Right now, medical journals can often cost $1,500 a year or more. A journal called Social Science and Medicine goes for $3,000 annually; the journal Brain Research costs $15,000. Doctors in the countries most affected by, for instance, river blindness have the least access to journals like Trends in Parasitology. “It sounds very dry, but if you’re trying to do something about these problems, you can’t get ahold of the critical information,” says Barbara Aronson, a librarian at the WHO who originated the idea when she noticed that Third World doctors were photocopying like crazy at international conferences. “There are free sources of medical information on the Internet, and Medline gives you abstracts, but the real sources of information cost lots of money.” Even when articles are sent for free, postal delivery in many under-developed countries is unreliable (magazines are frequently stolen).

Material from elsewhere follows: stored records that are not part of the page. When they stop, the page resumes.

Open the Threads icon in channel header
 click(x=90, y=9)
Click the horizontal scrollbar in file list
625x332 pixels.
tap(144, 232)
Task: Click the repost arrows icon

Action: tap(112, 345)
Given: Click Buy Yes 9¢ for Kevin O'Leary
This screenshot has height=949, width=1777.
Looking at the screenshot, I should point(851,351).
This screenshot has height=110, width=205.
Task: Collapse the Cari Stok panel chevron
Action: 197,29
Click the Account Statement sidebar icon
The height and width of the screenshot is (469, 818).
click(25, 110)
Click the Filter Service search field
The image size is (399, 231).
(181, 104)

The Internet is often a better bet.
So the WHO asked the publishers to provide the journals online for free for 60 countries where the per capita GDP is $1,000 or less. Another 30 countries will get discounts. Software will allow tiered access and monitor illicit reselling or redistribution of the information. (The British Medical Journal and The Lancet have been available for free in poor countries for years.) “If you waited for these countries to grow rich enough to buy these journals on their own, you’d be waiting a long time,” Aronson says.
The recent discounting of AIDS drugs obviously has a bigger impact in the short run. But in the long run, the free journals may be more important. What the Third World most lacks is infrastructure. This begins to build it. In the old formulation, instead of giving the poor fish, it gives them a fishing rod to catch their own over time. That sounds like big news to me.